- **SUPPLIED MATERIAL**
— start —

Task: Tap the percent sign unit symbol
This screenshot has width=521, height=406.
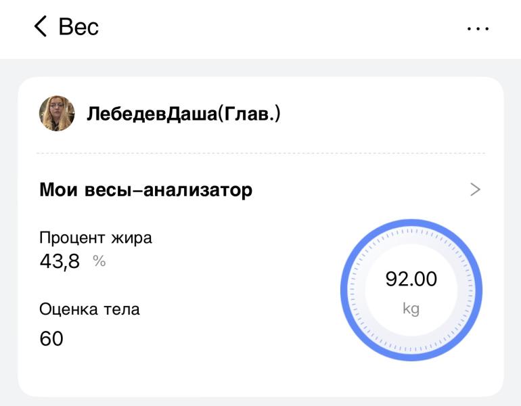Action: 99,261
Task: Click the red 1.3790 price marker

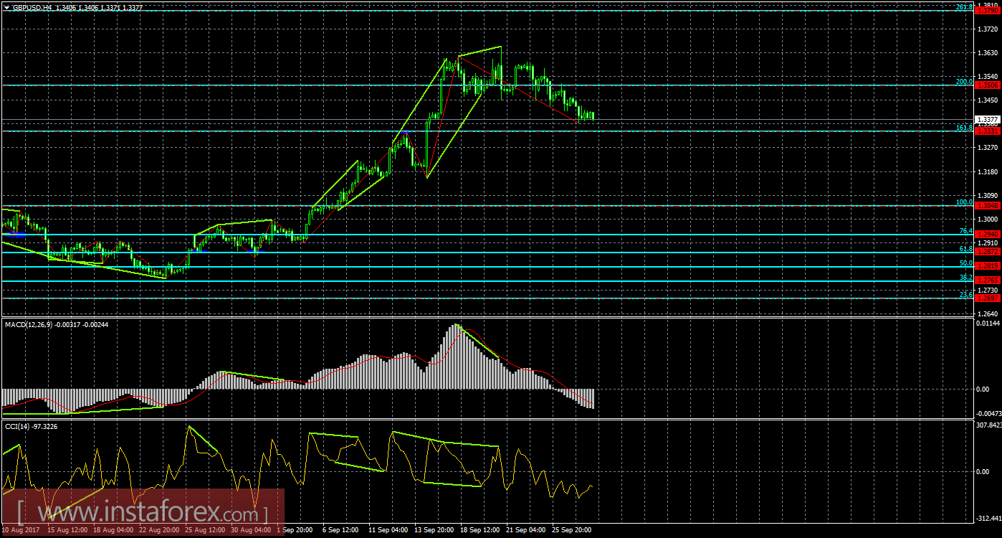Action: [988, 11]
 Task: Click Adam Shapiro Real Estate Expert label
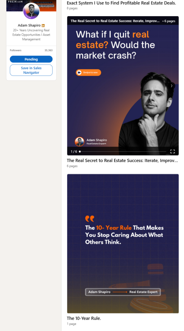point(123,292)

— end —
— start —

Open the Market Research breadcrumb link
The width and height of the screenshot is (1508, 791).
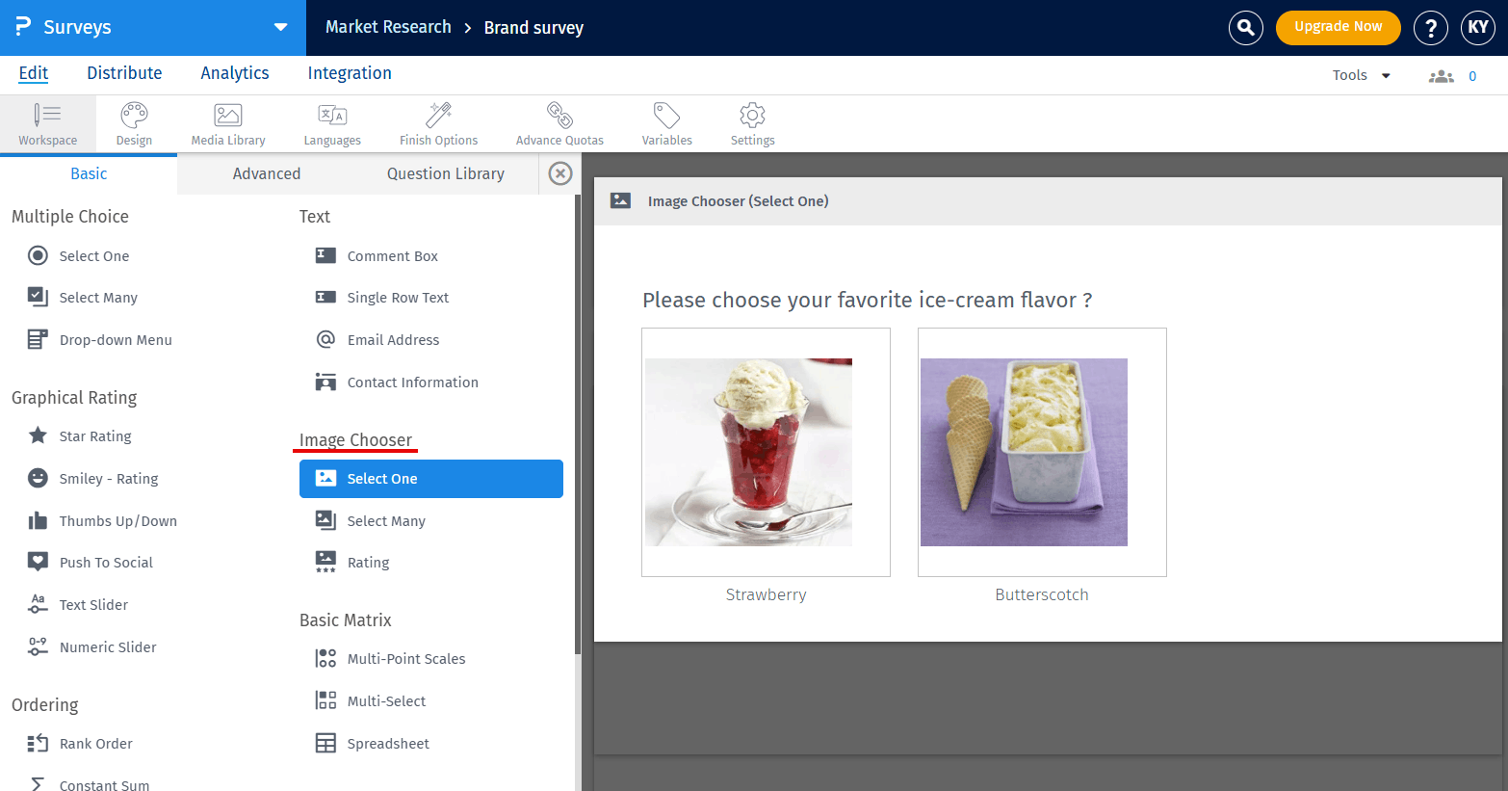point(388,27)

— end —
— start —

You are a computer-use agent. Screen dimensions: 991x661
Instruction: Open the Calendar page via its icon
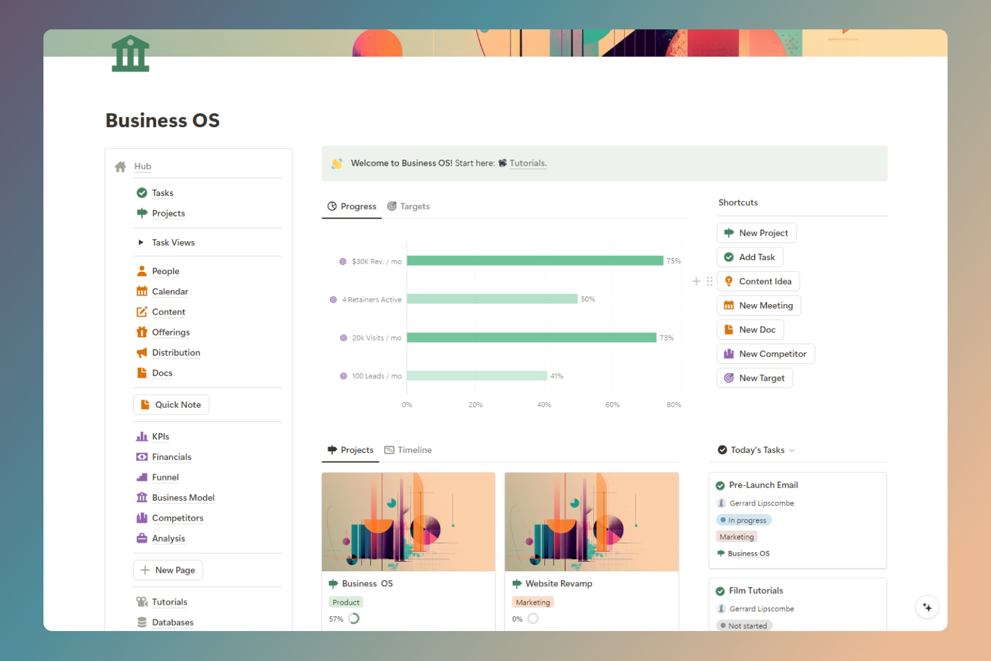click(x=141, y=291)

— end —

- **WORK TO DO**
Write out again the records from the line containing "Task: Tap the percent sign unit symbol" through the line containing "point(123,292)", both ends included, keeping every line as is but offsetting each coordinate in the answers by -89. Leave the pictures out.

- **RESPONSE FOR THIS EXERCISE**
Task: Tap the percent sign unit symbol
This screenshot has width=521, height=406.
Action: 10,172
Task: Click the red 1.3790 price marker

Action: [899, -78]
 Task: Click Adam Shapiro Real Estate Expert label
point(34,203)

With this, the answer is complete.